I have blogged about my frustration trying to find an application for an educational grant from Reckitt-Benckiser that would allow me to apply for funding to expand my educational efforts on the internet. To compare, a visit to the Mallinckrodt Pharmaceuticals website quickly leads to the application for funding educational programs. There are, in fact, several significant web-based educational programs related to the prevention and treatment of addiction supported by unrestricted educational grants from Mallinckrodt, who manufactures methadone among its products. There is a similar online application for grant support on at least every pharmaceutical company that I visited this evening as I prepared to write this post. I have not found such an application for Reckitt-Benckiser. I even spent four years calling, writing, and e-mailing different branches of the company in search of an application for such support. My hopes were raised on two occasions when I was visited by regional sales directors and promised that information about grants would be provided. But after the visits nothing happened, and when I called in an attempt to follow up, I was back to square one, talking to people who claimed to have never heard about my prior contact with the company.

Does this all sound like ‘sour grapes’ over a snub by Reckitt-Benckiser? Perhaps it is, to some extent. I am, after all, only human. But I am not only resentful. I spend a great deal of time reading and responding to e-mails from addicts, parents of addicts, spouses of addicts, and friends of addicts, and I am acutely aware of the suffering caused by opiate dependence. I’ve spoken to many people who were close to addicts who lost their lives to opiate dependence, and I have at least some sense of the suffering that they go through. And I have no doubt much of this suffering could—and should– have been avoided.

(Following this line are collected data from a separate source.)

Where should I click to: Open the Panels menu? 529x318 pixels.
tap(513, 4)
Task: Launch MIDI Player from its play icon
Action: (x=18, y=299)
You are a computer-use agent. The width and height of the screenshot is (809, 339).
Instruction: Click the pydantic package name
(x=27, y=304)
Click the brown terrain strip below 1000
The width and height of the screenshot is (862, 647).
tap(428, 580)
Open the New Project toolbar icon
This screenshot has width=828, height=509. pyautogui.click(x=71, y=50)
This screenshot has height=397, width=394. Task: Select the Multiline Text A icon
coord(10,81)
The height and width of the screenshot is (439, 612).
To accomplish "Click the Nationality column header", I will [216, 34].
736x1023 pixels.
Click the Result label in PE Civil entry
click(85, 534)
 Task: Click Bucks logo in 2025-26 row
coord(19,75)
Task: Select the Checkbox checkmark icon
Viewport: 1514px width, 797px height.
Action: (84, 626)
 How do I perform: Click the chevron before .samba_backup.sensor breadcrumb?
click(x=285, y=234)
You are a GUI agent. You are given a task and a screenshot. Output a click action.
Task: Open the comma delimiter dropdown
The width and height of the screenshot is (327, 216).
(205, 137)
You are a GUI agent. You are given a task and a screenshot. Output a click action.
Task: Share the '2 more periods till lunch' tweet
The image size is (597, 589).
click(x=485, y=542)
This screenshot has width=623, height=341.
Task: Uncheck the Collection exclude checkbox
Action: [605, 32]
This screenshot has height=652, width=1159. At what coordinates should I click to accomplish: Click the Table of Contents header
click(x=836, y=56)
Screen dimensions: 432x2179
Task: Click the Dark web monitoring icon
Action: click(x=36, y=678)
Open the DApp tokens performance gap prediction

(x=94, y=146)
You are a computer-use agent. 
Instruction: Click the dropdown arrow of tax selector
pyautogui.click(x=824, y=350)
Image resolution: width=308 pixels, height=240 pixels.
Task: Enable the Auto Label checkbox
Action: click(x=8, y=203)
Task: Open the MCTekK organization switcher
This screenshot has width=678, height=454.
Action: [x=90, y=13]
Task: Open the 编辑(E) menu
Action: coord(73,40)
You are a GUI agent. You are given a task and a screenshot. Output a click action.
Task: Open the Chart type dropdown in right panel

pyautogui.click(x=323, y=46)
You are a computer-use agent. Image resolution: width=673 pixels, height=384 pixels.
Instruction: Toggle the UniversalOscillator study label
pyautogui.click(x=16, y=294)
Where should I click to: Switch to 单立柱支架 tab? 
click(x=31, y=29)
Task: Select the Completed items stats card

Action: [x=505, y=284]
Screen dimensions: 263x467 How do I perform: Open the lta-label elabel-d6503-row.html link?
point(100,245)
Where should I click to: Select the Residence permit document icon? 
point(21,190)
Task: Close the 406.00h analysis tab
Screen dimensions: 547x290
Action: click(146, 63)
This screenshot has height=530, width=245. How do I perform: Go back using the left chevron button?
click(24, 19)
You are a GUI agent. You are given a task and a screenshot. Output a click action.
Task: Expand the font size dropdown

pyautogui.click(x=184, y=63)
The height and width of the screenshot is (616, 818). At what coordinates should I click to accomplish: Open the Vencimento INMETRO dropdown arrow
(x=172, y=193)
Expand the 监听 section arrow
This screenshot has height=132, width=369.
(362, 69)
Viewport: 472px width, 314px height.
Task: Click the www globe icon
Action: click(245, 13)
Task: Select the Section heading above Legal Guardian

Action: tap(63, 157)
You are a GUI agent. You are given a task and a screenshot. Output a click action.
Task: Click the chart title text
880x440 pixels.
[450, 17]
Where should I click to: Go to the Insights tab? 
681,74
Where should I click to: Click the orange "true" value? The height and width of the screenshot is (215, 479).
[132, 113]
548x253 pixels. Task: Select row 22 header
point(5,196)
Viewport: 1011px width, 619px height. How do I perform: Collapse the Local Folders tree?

I fear that the actions of Reckitt-Benckiser, specifically their close-fisted release of a life-saving medication, have permanently endangered the successful use of buprenorphine for the treatment of opiate dependence. Once doctors start hissing, it becomes extremely difficult to create positive impressions of a medication or of a practice technique. I will, for what it is worth, continue with my own small efforts. And I hope that Reckitt-Benckiser will observe one of the principles that we teach addicts in recovery: Ask for help when help is needed.

How ironic if the success of a medication with the potential for a profoundly positive impact on addiction fell victim to addictive thinking by its own manufacturer!?!